Though, of course, the man always had a way of affecting her, no matter the distance between them.
“There was one other thing I have been meaning to speak to you about.”
Kate let out a sigh, but was not too exasperated when she turned around slightly toward her intended. (Her intended! She doubted she would ever get used to that.)
“It is nothing important really. Should not take too much of your time… only… I had wondered about that trader who sent you back your mother’s wedding dress.”
“Mr. Patel?”
“Right… Mr. Patel,” he repeated the name in a strange tone. “I just wondered exactly what your relationship was to him. Not that it matters, of course! You are allowed to have friends or, erm… companions in your past. You know that I… Well, you know my history. But we don’t have to talk about that. Unless you wanted to, then we could.
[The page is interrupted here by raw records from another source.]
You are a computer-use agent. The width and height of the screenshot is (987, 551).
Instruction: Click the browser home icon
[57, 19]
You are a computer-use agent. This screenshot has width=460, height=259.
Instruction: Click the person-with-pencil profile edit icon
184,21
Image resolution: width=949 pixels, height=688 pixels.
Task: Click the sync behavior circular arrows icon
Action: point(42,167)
You could ask me anything. Or you don’t have to… Or you could just ignore me and go about your day and hopefully still wish to marry me at the end of it.”
She tried to fight a grin at his rambling, but failed.
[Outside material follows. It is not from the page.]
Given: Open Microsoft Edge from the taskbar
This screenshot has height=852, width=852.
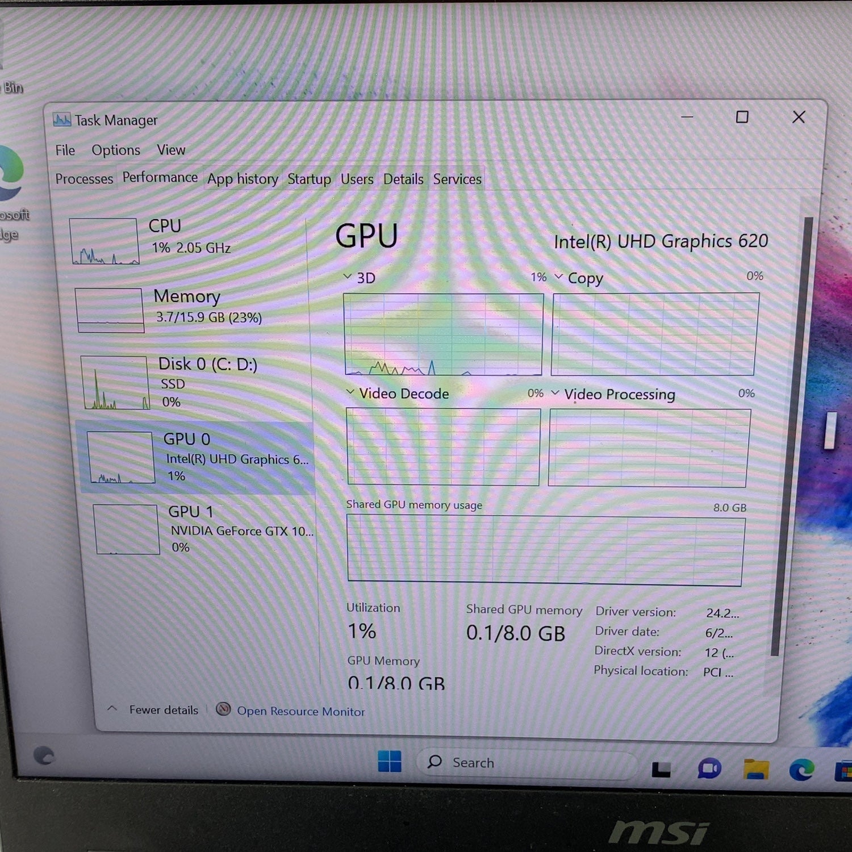Looking at the screenshot, I should (801, 769).
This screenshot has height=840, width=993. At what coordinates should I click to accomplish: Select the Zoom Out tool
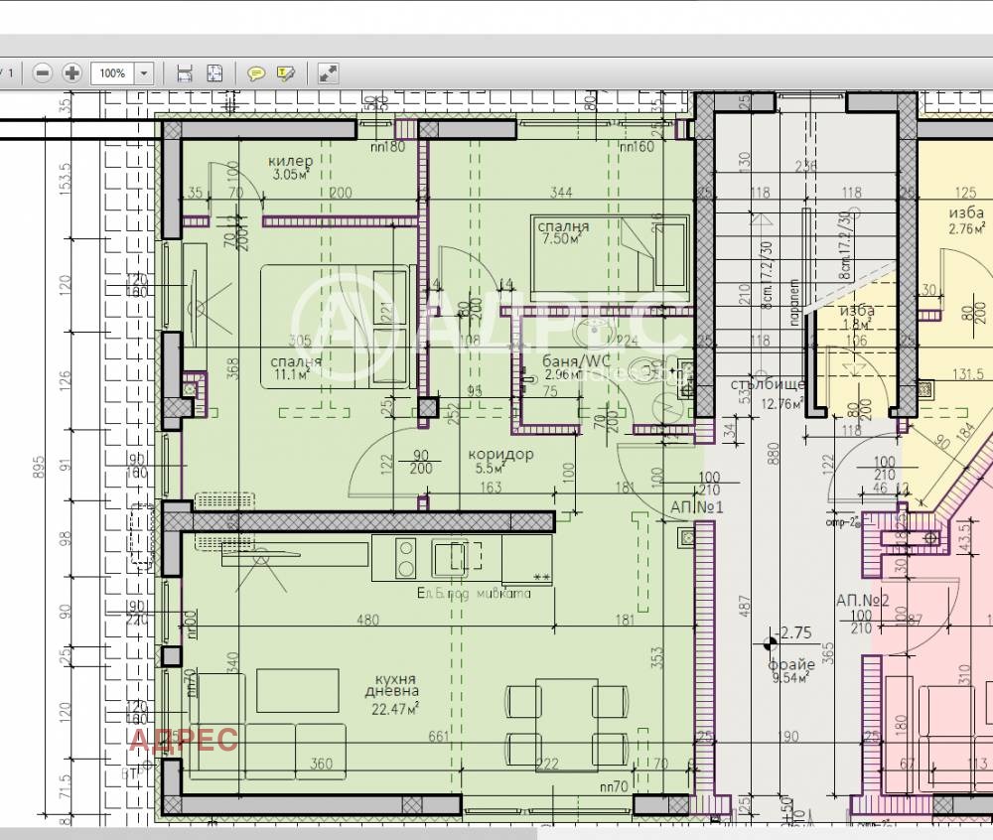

“Do not tell me you are jealous of a man you have never met. And who lives halfway across the world, no less!”
“You did seem most affected by his letter, so I thought perhaps…”
Abandoning her task altogether, she began walking toward Anthony again, eyeing him deviously as she went.
“Mr. Patel has been in my life since I was born. His sending Amma’s dress back to me was one of the kindest things anyone has ever done for me and so, yes, he will always have a special place in my heart. I have long thought him a very kind and handsome gentleman. And… he is about 80 years old.”
“Oh, he’s- Oh!”
Her laughter rang out among the trees as she threw her arms around his neck, her expression turning serious, though, when they locked eyes once more.
“While there were other men for whom I might have once felt some sort of affection, the only man I have ever truly loved is you. Are you satisfied now, my lord?”
“Yes. Quite… Sorry,” he stammered, sheepish, before quickly adding, “and you are the only woman I have ever truly loved, too.”
“Good. I am satisfied as well. Now, I really must go, otherwise Lady Danbury might bar me from her stables and we won’t be able to see each other like this again.”
Despite that unhappy prospect, however, it was nearly ten more minutes until the lovers could untangle themselves long enough for Kate to mount her horse and ride away. And even when she did, it took everything in her not to turn around again and jump back into Anthony’s arms. But she managed to resist the urge and only because she knew she would be seeing him again soon.
As she raced back to Danbury House, her thoughts seemed to be everywhere all at once. She was thinking of what needed to be done when she arrived. The dress she planned to change into. What she needed to tell her maid about the stains on the one she was wearing. How she was going to explain everything to her family before Anthony showed up at the door.
She was also reliving all that had just happened that morning. The promises Anthony spoke to her. The love in his eyes as he made them. The thrill that went through her each time his lips were on hers. Several times did she have to dodge an obstacle at the last minute with how distracted she was in her recollection.
And yet, Kate found her thoughts straying to still other things. To her parents. To the plans she used to have for her future. To her old home in India and a letter she had received from there a few weeks ago now. The words came to mind just as Mayfair came into view in the distance.
I hope you will not deny yourself so much in the future, child. You deserve to be put first, too. Find happiness. Find peace. Find what and who you love and never let them go.
And for the first time since reading them (and perhaps also for the first time in her life,) she planned to do exactly that.